A ARMADILHA DE VENUS


É Duro descer à realidade.
Mas o perigo espreita.
Muitos portugueses andam a fugir ao Fisco, sem saber que o estão a fazer.
A culpa é de uma «armadilha legal» que faz de cada português um provável violador das regras fiscais.
E porquê? Por causa das regras dos donativos, uma autêntica «armadilha fiscal» para quem faz mesmo questão de cumprir escrupulosamente a Lei

Faz parte daquela pequena e estóica percentagem de portugueses que encara o pagamento dos impostos como um dever cívico inviolável e, por isso, sempre declarou todos os cêntimos ao Fisco? É um crítico implacável da gestão dos dinheiros públicos mas faz questão de ter as obrigações fiscais em dia para poder legitimamente fazer eco da sua indignação? Ou integra aquela ainda mais ínfima percentagem da população que, se recebesse em casa uma carta do dr. Paulo Macedo mais depressa acha que foi eleito o contribuinte do ano do que treme a vacila de receio, porque tem a certeza absoluta que tem a ficha limpa?
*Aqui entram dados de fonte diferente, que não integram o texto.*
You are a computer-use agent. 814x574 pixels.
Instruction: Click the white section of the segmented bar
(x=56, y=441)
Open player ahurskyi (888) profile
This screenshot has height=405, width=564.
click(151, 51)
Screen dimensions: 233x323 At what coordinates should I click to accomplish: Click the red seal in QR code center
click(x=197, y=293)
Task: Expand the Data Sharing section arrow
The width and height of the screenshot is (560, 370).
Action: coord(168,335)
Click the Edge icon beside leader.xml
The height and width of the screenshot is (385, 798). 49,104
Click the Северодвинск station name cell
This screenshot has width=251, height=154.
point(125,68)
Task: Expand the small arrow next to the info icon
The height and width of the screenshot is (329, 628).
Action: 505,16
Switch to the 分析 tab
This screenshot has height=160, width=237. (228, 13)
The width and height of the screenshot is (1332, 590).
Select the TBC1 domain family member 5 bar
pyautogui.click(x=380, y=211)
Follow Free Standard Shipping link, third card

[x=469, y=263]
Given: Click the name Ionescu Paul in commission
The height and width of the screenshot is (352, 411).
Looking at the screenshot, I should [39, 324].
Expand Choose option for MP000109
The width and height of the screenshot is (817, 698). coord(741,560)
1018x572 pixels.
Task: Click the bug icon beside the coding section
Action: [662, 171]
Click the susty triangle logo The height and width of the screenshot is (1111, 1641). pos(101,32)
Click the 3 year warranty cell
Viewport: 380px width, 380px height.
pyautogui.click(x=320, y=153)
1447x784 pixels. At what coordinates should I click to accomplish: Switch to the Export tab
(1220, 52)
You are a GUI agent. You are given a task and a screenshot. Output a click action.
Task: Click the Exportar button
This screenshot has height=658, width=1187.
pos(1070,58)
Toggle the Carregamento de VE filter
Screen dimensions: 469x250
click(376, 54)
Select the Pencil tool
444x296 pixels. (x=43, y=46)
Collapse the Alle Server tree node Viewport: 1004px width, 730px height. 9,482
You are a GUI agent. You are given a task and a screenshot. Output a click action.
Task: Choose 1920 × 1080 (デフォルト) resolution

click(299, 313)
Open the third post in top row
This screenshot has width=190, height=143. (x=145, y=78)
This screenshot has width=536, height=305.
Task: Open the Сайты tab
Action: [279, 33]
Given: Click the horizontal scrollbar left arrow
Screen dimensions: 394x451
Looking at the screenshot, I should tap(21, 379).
Pois desengane-se, porque a probabilidade de nunca ter incorrido numa infracção fiscal nula, adianta o «Jornal de Negócios».

E porquê? Por causa das regras dos donativos, uma autêntica «armadilha fiscal» para quem faz mesmo questão de cumprir escrupulosamente a Lei. Desde 31 de Julho de 2005, altura em que foi aprovado o Orçamento Rectificativo, que todos os donativos em dinheiro de valor superior a 500 euros passaram a ser sujeitos a imposto de selo. A lei isenta aqueles casos em que a doação é feita entre «cônjuges, descendentes e ascendentes», que é como quem diz, entre o casal, pais e filhos, e avós e netos.

Mas estes, mesmo estando isentos, têm de comunicar as ofertas ao Fisco, através de uma declaração chamada «modelo 1 do imposto do selo». Por isso, se receber um cheque, transferência bancária ou um envelope com um montante superior a 500 euros, é obrigado, por Lei, a dirigir-se ao serviço de Finanças a informar do sucedido.

Já quem recebe um donativo de pessoas que não estejam em linha directa de parentesco, ainda que da família, têm não só de entregar a declaração como de pagar 10% de imposto de selo. Para facilitar a compreensão, imagine-se que um irmão presenteia o outro com um generoso cheque de 1.000 euros para que este possa comprar um cobiçado LCD. Pois bem, a Lei manda que o beneficiário desse dinheiro preencha a referida modelo 1 e pague 10% de imposto sobre este acréscimo de rendimento.